07 Mar 2008
As IBM's prototype optical interconnect technology hits the headlines, optics.org spoke to IBM researcher Clint Schow to find out what's really under the bonnet.
Researchers at IBM have unveiled an integrated optical module that they claim could transfer information between chips at rates of up to 8 Tbit/s. That kind of bandwidth could be put to work in supercomputing clusters and data centres, and would also allow large datasets to be shared more easily – whether for computer-intensive scientific investigations or for consumers sharing high-definition movies.
"Last year we unveiled an optical transceiver chipset that could transmit high-definition movies in under a second using highly customized optical components and processes," said IBM researcher Clint Schow. "We've now connected those high-speed chips through printed circuit boards with dense integrated optical 'wiring', and also increased the speed of the transceiver."
The optical "wiring" consists of an array of low-loss polymer optical waveguides fabricated on a standard printed circuit board (PCB) to form what IBM calls an "Optocard". "The polymer waveguides are individual 35 x 35 µm 'optical wires' that interconnect each transmitter and receiver pair," explained Schow. "Our Optocard incorporates 48 of these optical wires at a density of 16 channels/mm."
Standard photolithographic processing is used to pattern the individual polymer waveguides on the surface of the PCB, and the light is coupled into/out of the waveguides using microlenses and turning mirrors.

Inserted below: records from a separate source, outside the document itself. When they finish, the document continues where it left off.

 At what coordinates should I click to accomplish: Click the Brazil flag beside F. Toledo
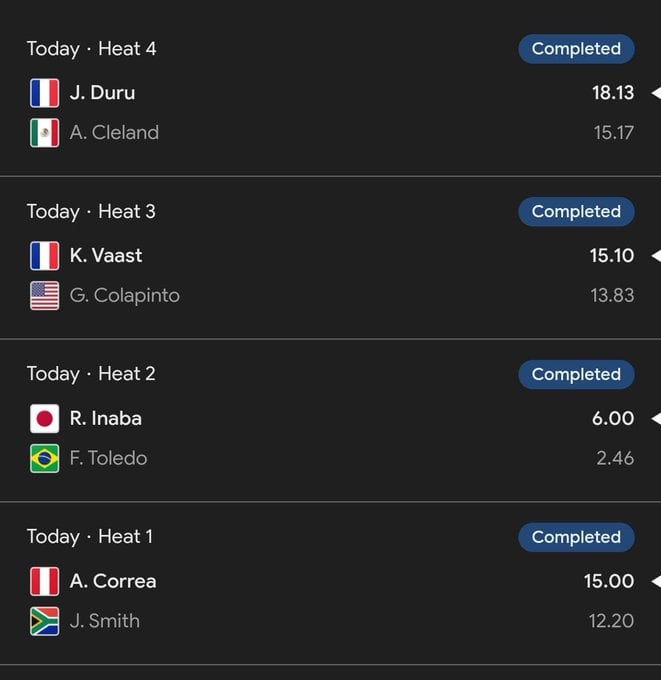44,459
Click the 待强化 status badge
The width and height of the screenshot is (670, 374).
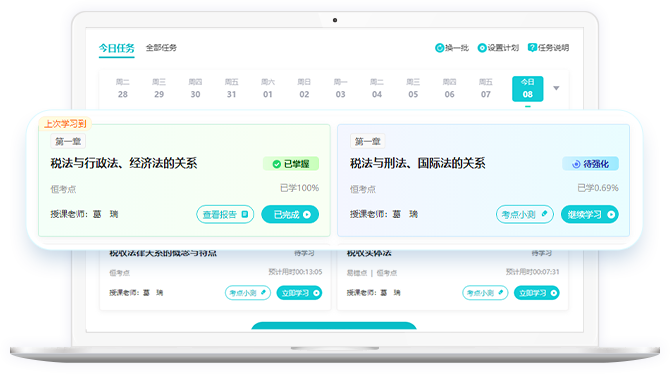590,164
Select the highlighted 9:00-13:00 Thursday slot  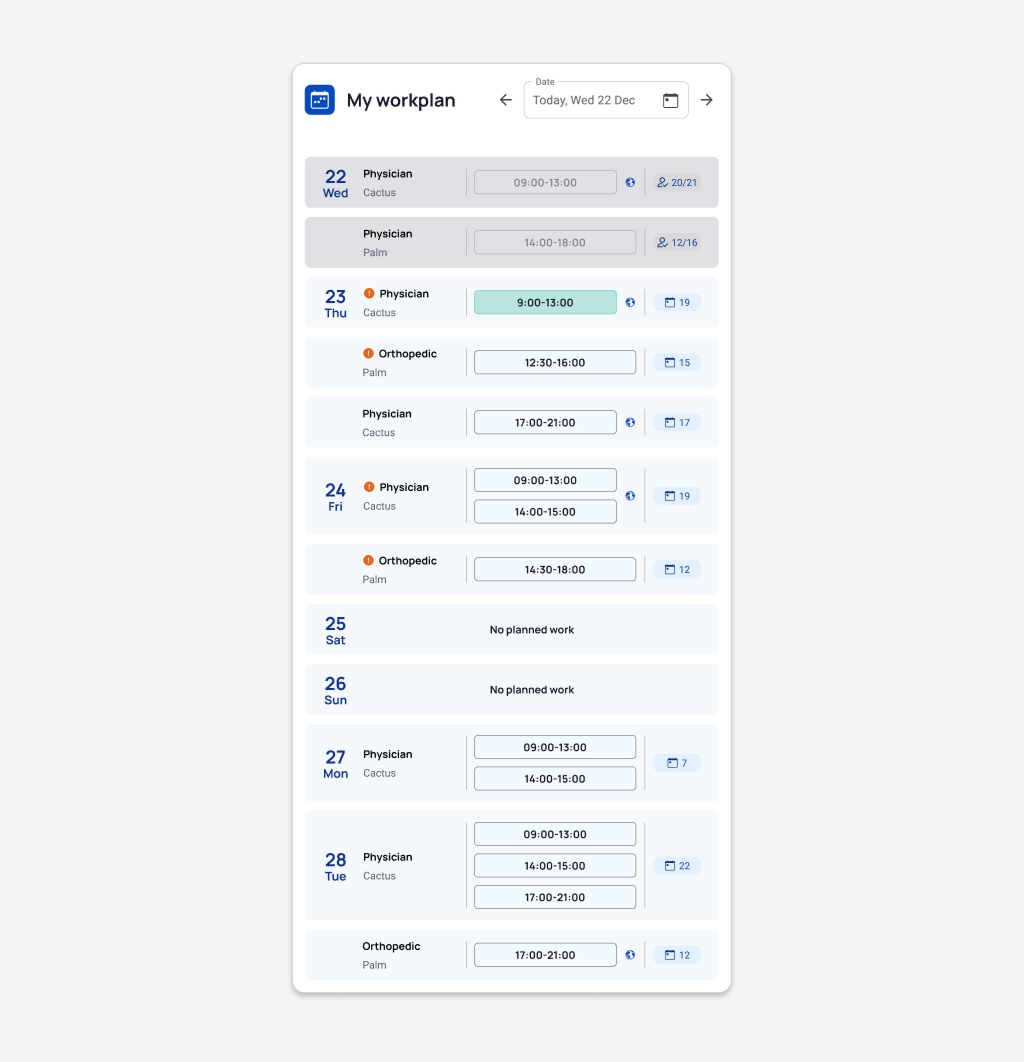tap(545, 302)

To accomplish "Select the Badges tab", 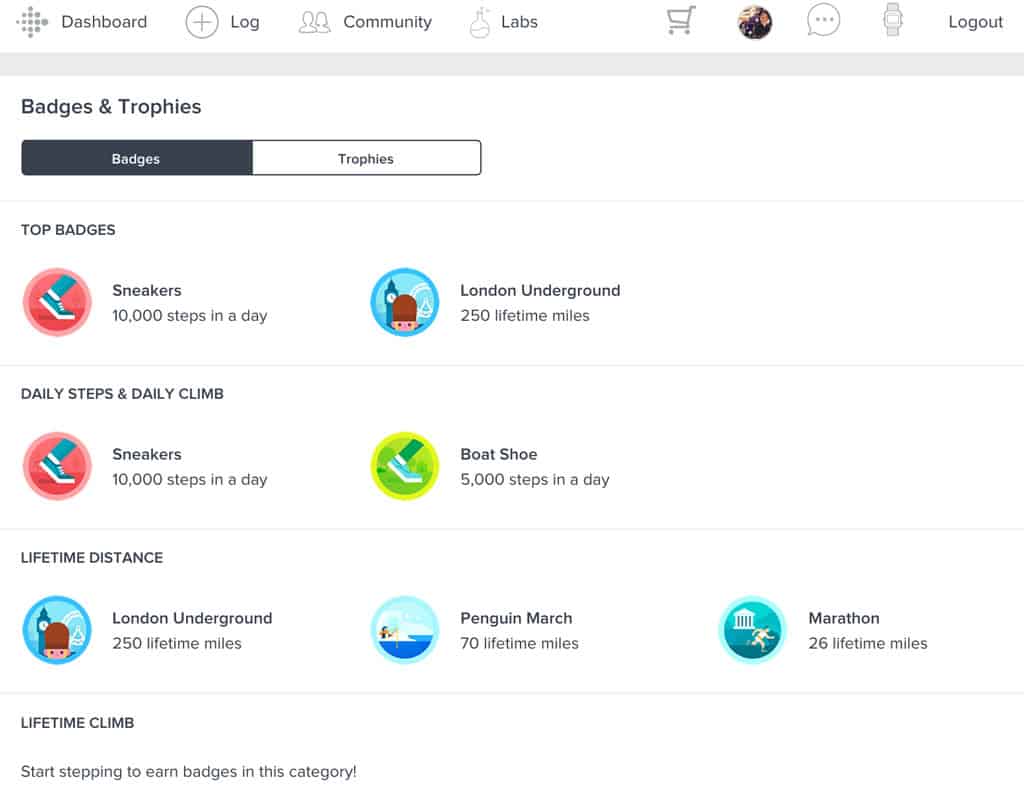I will click(x=136, y=158).
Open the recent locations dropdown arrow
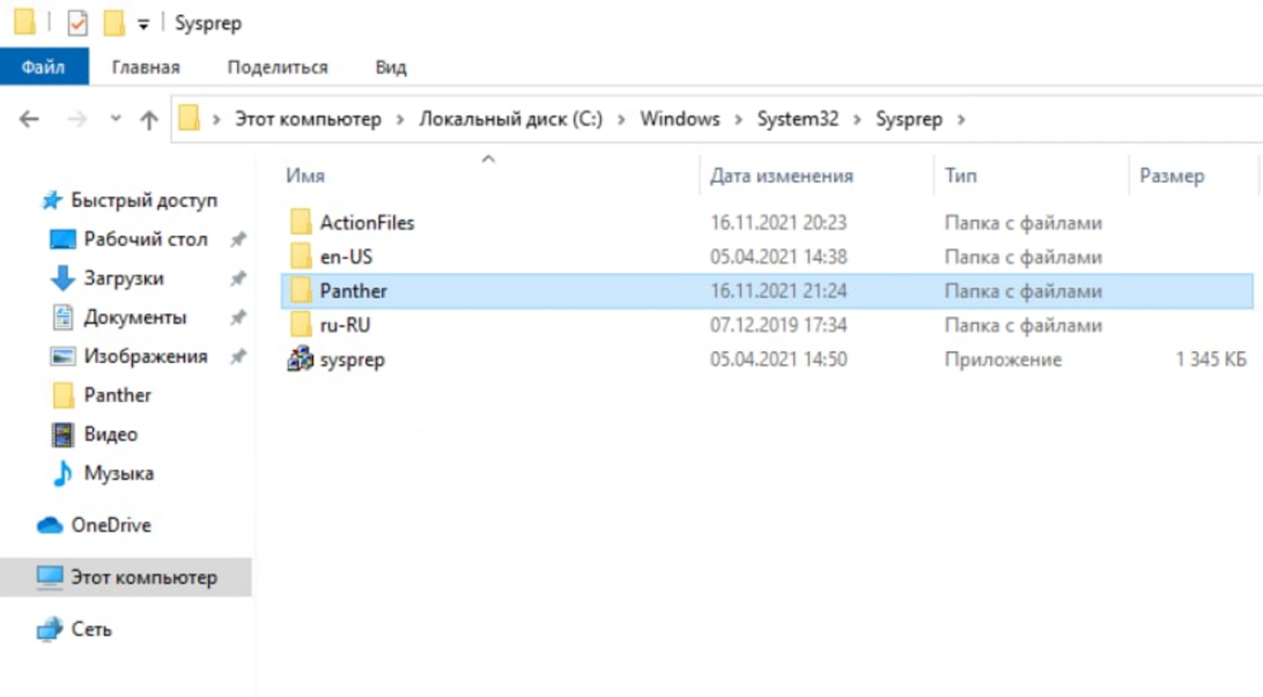Image resolution: width=1263 pixels, height=697 pixels. pyautogui.click(x=115, y=120)
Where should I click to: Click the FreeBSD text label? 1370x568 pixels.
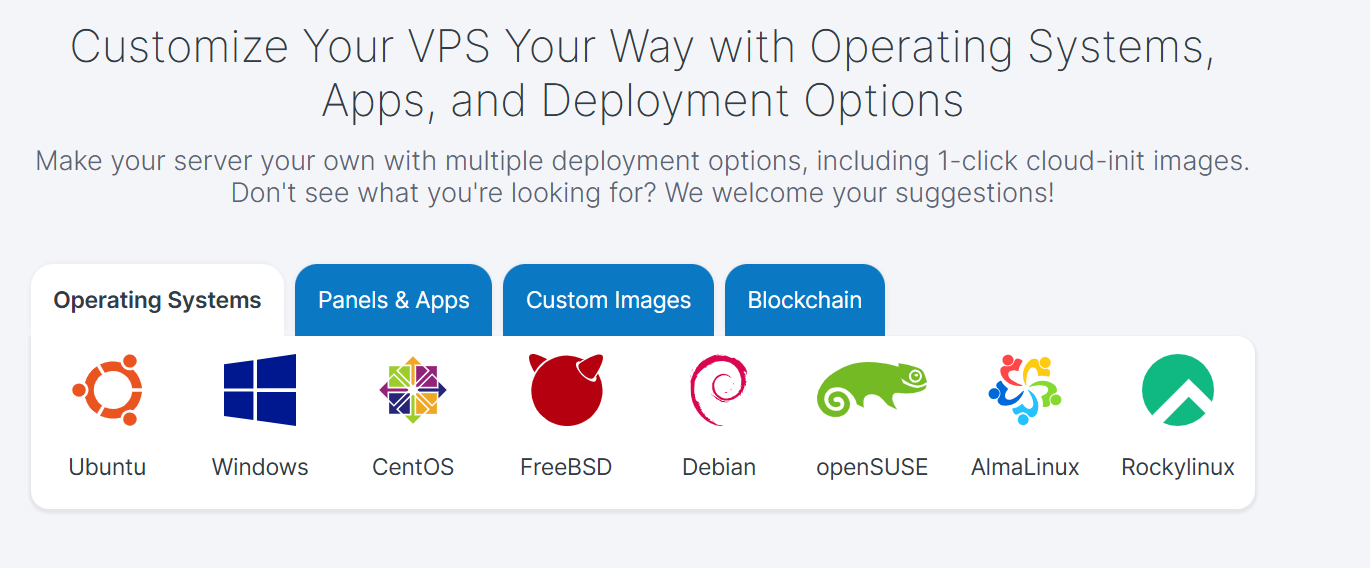[x=566, y=467]
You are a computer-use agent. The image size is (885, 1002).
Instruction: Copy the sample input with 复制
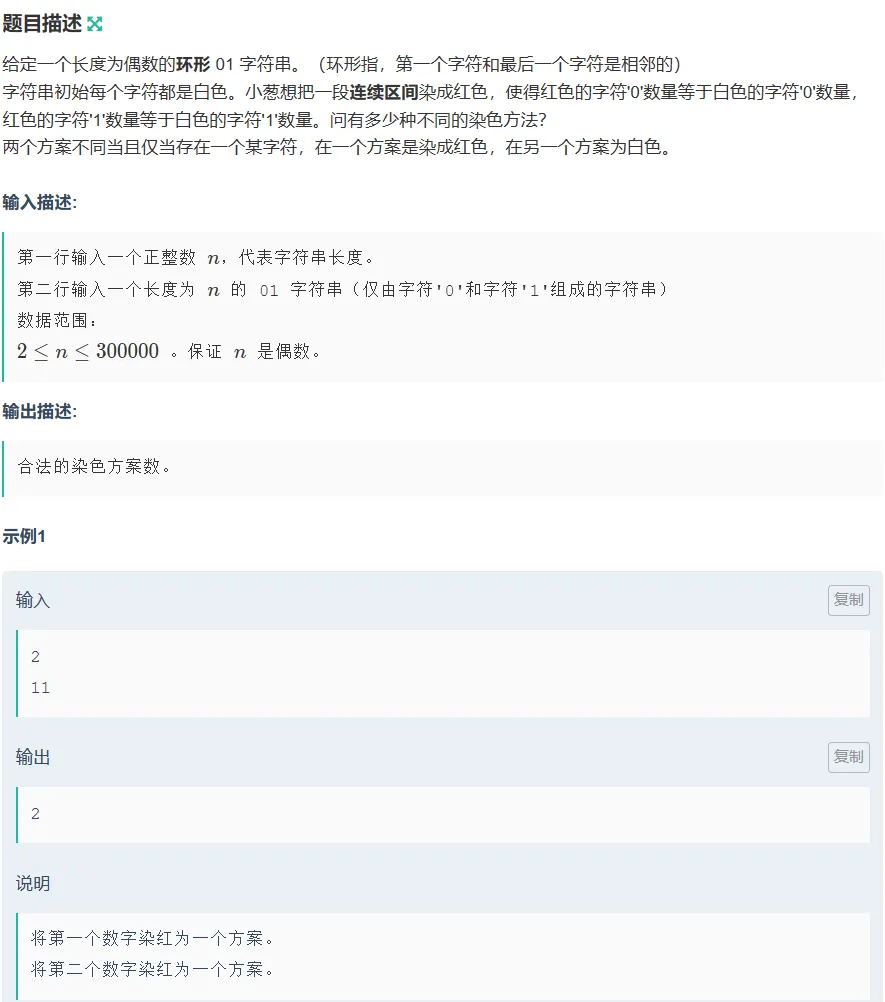(848, 600)
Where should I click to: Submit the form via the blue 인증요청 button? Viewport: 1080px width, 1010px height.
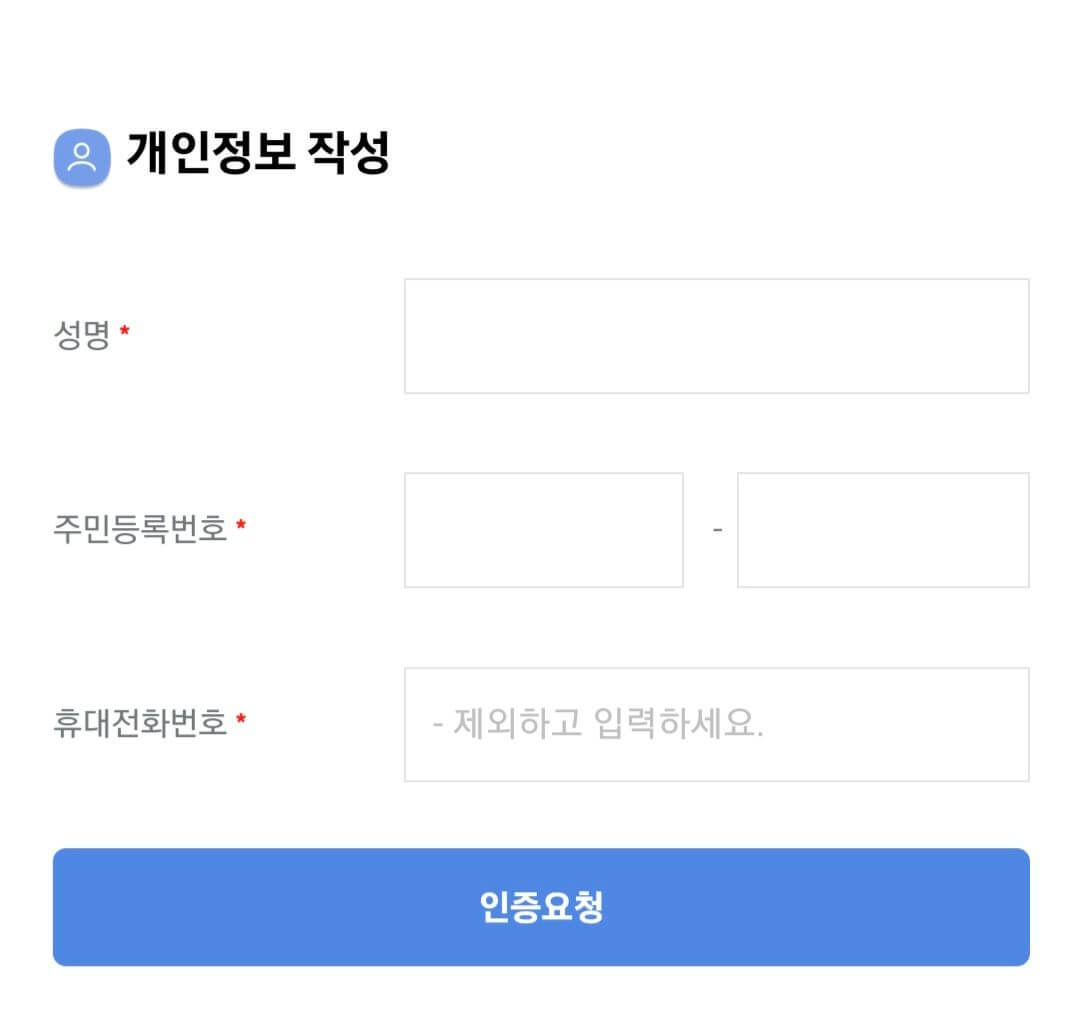540,905
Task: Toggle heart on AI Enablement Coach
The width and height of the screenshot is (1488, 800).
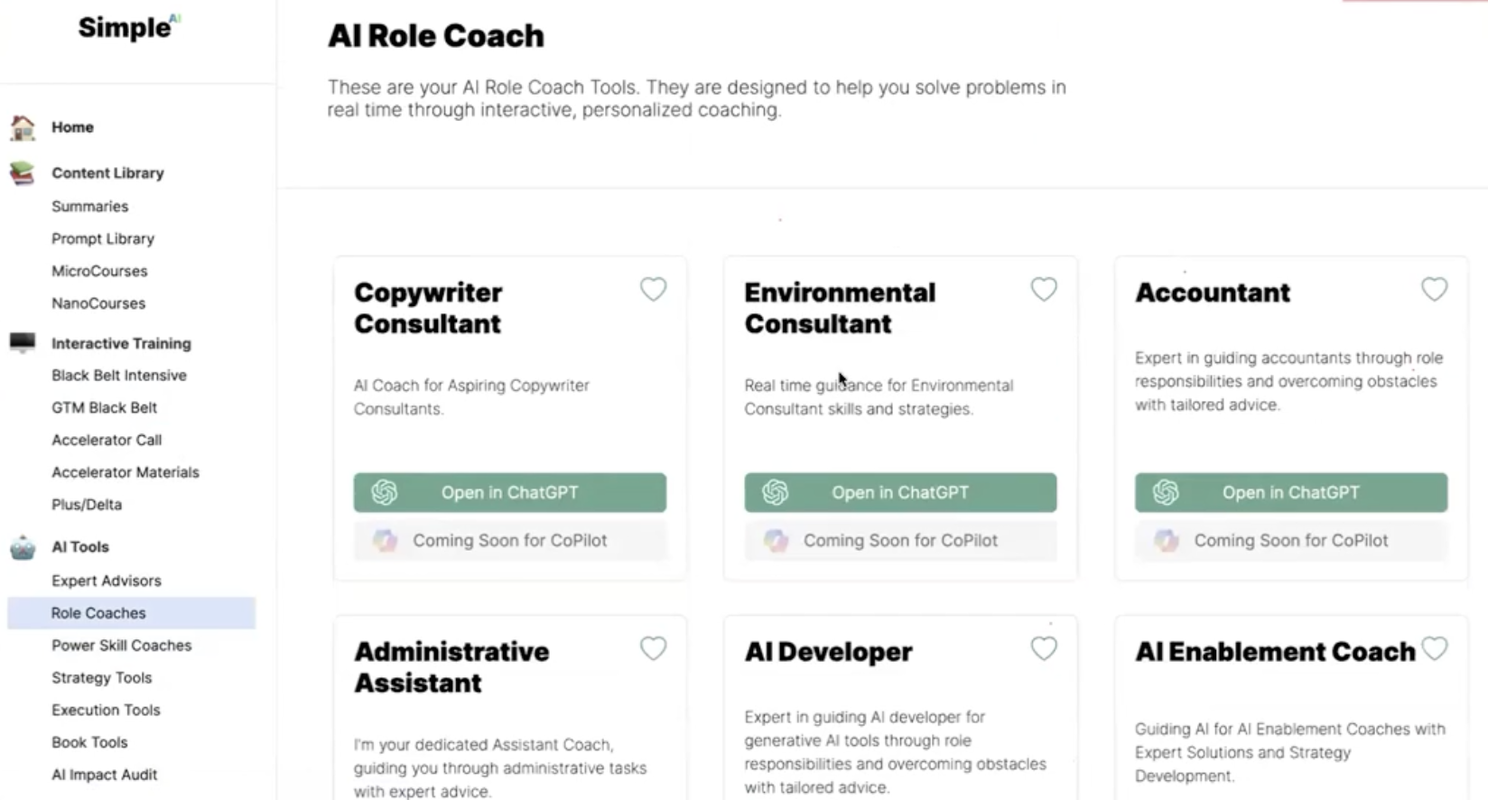Action: [x=1434, y=649]
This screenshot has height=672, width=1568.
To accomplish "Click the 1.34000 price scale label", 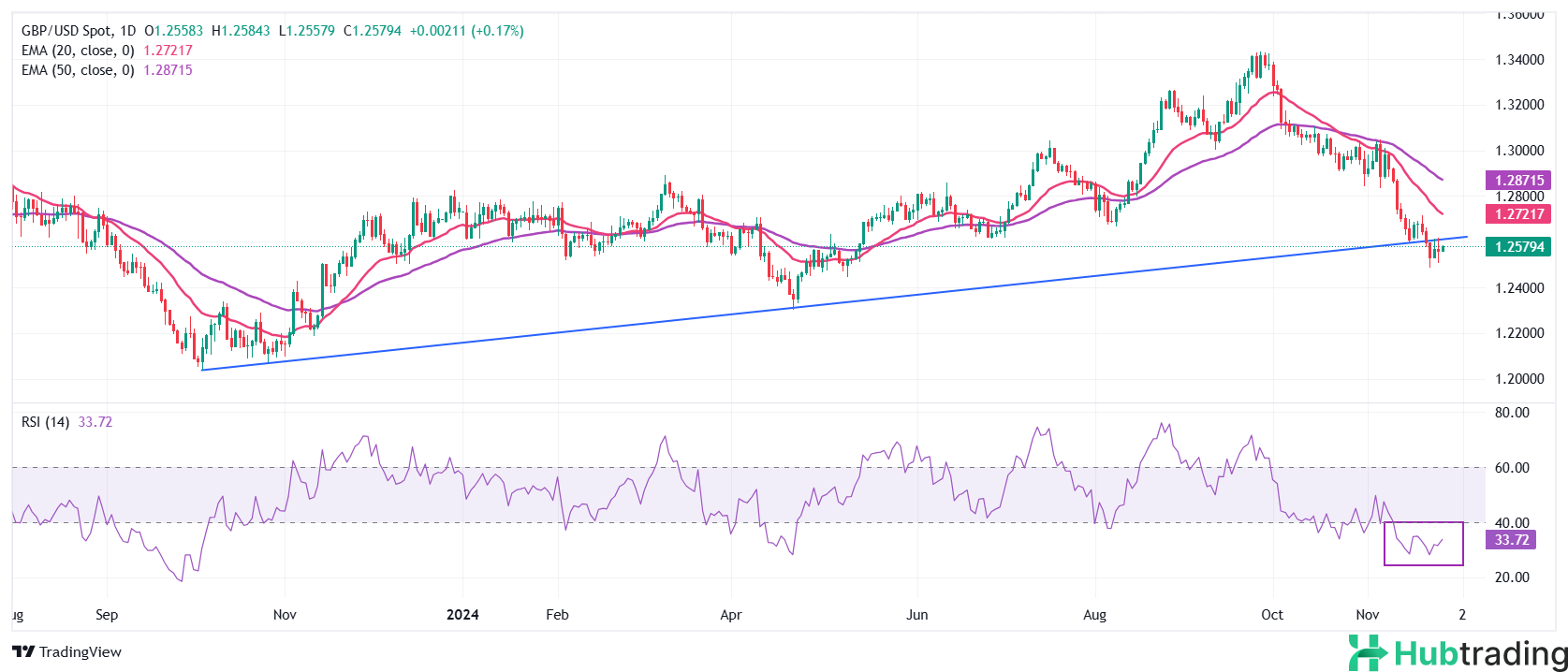I will [1517, 60].
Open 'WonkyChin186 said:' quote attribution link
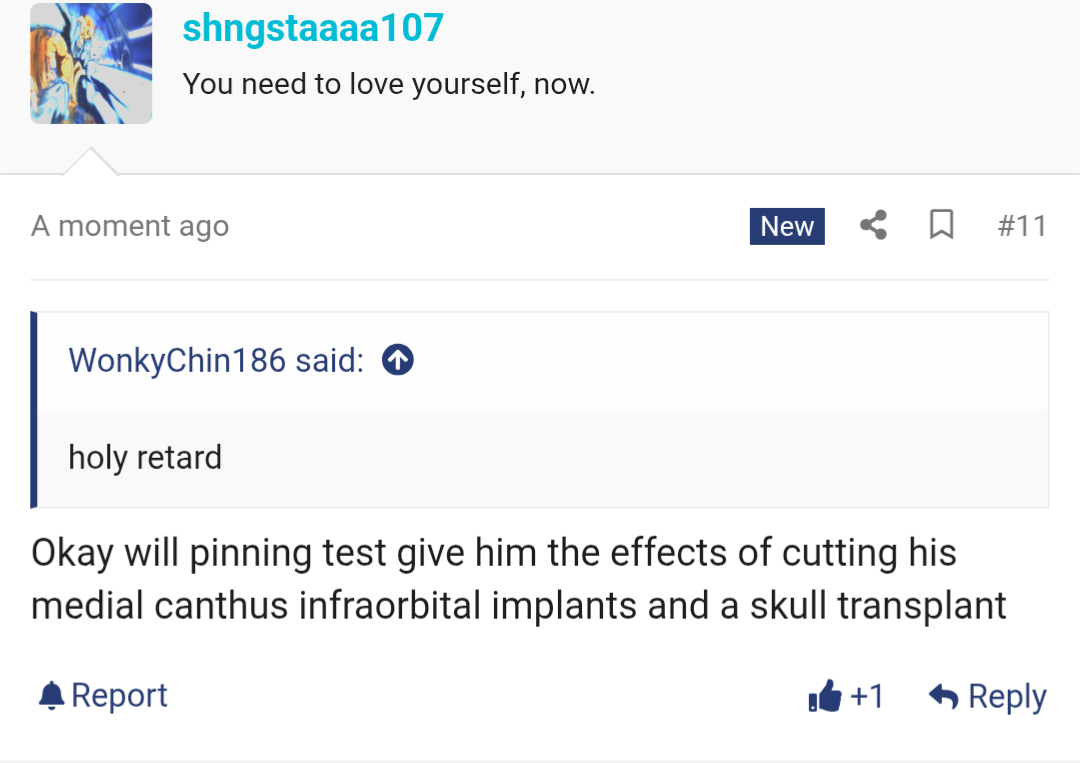The width and height of the screenshot is (1080, 763). pos(216,360)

Meanwhile, the new high-speed optical transceiver exploits a parallel arrangement of 24 transmitters and 24 receivers, each operating at 12.5 Gbit/s. This yields a total bidirectional data transfer rate of 300 Gbit/s, almost double that of the company's earlier device. Compared to current commercial optical modules, the transceiver provides 10 times more bandwidth, but in a package that is 10 times smaller.
These and other components are integrated together using a hybrid packaging approach, in which flip-chip packaging is used to assemble chips fabricated in different materials and/or different processes on the same substrate. The end result is a highly integrated 3D module that incorporates 32 optical data links, each one with a capacity of 10 Gbit/s.
Schow says that combining multiple modules together makes it possible to achieve transfer rates of 8 Tbit/s for a total aggregate power consumption of just 100 W. For a typical 100 m data link, IBM's optics-based approach consumes 100 times less power than today's electrical interconnects, and one-tenth of the power of current commercial optical modules.
Roadmap to commercialization
Although the existing module is still a prototype, IBM says that it has made significant progress towards developing a commercial version of the technology. In particular, the 24 x 24 transceiver array now exploits industry-standard 850 nm vertical-cavity surface emitting lasers (VCSELs) rather than customized components.
"The transceiver technology could be commercialized in a relatively short timeframe, on the order of one to two years," said Schow. "The Optocard technology that adds polymer optical waveguides to standard PCBs is less mature and may take up to five years before commercial versions become available."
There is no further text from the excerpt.